The “Hallelujah Chorus,” said Smith, is a magnificent expression of two thoughts: first that Christ reigns over all, and second that His reign is eternal. About the middle of the chorus the bass voices begin singing, “And He shall reign for ever and ever.” Then the tenor voices join, “And He shall reign for ever and ever.” Then the alto voices follow with, “And He shall reign for ever and ever.” Then, still higher, the soprano voices add, “And He shall reign for ever and ever.” Then all four parts unite, and in a burst of melody, which seems to come from heaven itself, they blend in the grandest of all refrains, “And He shall reign for ever and ever, King of kings and Lord of lords! Hallelujah, hallelujah!”
Here’s how Bob Smith expressed the experience of being swept up by the sound of those 500 voices: “I frankly confess that my soul was stirred profoundly, my mind was quickened spiritually and my imagination carried me beyond things earthly, beyond the stars, into the very midst of the paradise of God. I saw a great chorus, which no [person] could number, assembled before the shining white throne. Most intently I listen to the song which they sang. It was a song of triumph to the King of kings, telling of his wondrous achievements and of the universality and permanency of His reign. In the midst of their song, I heard the voices of the patriarchs peal forth, ‘For He shall reign for ever and ever.’ Then I heard the voices of the prophets add, ‘For He shall reign for ever and ever.’ Then the voices of the apostles and church fathers followed, ‘For He shall reign for ever and ever.’ Then the voices of the martyrs triumphantly sang, ‘For He shall reign for ever and ever’ . . . Then the patriarchs, prophets, apostles, church fathers, martyrs . . . with the angels of God and all the redeemed of the ages, joined in one grand chorus, and my spirit was lifted to supernal bliss, to ecstasy supreme, as they pealed forth the blessed, the glorious, the triumphant strain, ‘For He shall reign for ever and ever, King of kings! and Lord of Lords! Hallelujah! Hallelujah!’”

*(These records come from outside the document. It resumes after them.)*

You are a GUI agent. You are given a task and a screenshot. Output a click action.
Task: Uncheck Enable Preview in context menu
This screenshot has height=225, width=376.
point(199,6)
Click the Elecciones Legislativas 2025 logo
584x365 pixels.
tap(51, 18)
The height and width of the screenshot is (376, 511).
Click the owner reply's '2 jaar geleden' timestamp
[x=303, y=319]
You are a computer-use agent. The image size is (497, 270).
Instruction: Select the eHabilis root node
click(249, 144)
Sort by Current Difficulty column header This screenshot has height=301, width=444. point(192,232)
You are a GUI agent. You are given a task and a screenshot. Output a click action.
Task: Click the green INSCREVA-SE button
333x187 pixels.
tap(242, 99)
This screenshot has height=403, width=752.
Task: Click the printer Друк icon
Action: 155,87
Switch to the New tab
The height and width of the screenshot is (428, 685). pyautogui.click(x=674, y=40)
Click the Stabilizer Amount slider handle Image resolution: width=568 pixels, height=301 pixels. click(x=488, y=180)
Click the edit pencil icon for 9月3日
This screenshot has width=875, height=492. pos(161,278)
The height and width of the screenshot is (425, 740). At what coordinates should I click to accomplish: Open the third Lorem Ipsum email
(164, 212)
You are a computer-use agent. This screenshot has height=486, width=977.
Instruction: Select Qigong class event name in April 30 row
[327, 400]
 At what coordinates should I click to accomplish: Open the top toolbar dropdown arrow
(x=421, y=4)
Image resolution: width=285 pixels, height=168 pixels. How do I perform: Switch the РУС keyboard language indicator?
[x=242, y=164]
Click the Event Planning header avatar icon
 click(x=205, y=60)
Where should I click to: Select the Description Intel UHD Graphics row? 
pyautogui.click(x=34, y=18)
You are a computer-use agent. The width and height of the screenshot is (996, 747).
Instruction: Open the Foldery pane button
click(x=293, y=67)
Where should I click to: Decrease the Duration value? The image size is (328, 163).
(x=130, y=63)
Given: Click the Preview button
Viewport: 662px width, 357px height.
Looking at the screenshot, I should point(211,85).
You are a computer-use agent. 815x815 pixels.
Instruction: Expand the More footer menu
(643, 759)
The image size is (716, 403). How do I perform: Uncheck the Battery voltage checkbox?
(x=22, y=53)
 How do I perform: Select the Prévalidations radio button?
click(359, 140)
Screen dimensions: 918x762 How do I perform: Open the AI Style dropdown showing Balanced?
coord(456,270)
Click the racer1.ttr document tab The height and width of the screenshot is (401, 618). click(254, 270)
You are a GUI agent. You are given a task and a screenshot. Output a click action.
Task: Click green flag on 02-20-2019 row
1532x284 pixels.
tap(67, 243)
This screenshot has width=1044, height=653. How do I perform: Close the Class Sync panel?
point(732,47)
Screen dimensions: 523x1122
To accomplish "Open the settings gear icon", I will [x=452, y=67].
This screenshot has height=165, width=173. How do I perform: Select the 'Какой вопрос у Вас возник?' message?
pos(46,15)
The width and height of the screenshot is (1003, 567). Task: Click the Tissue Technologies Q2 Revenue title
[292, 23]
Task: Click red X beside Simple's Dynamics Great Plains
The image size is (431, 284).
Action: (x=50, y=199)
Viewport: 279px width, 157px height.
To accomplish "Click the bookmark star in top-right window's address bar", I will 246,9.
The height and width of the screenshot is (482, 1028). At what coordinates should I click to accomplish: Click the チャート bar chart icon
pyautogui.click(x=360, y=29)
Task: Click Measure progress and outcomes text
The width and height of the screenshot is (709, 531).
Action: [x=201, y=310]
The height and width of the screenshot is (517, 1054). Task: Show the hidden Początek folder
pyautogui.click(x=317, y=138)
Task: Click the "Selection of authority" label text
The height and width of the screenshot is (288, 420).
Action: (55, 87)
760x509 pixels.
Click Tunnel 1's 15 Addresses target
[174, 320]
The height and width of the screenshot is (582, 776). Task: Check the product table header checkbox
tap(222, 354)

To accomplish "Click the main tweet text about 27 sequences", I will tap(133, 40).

Most of us couldn’t express it that well, but we’ve experienced that same emotion. It’s the music of Easter. It’s the joyous surprise of Mary, and Peter and those other 500 believers to whom the risen Christ appeared. And it’s the song that rings in our hearts this day, “For He shall reign for ever and ever, King of kings! and Lord of Lords! Hallelujah! Hallelujah!” Surprise! Christ is risen. He is risen indeed! Hallelujah!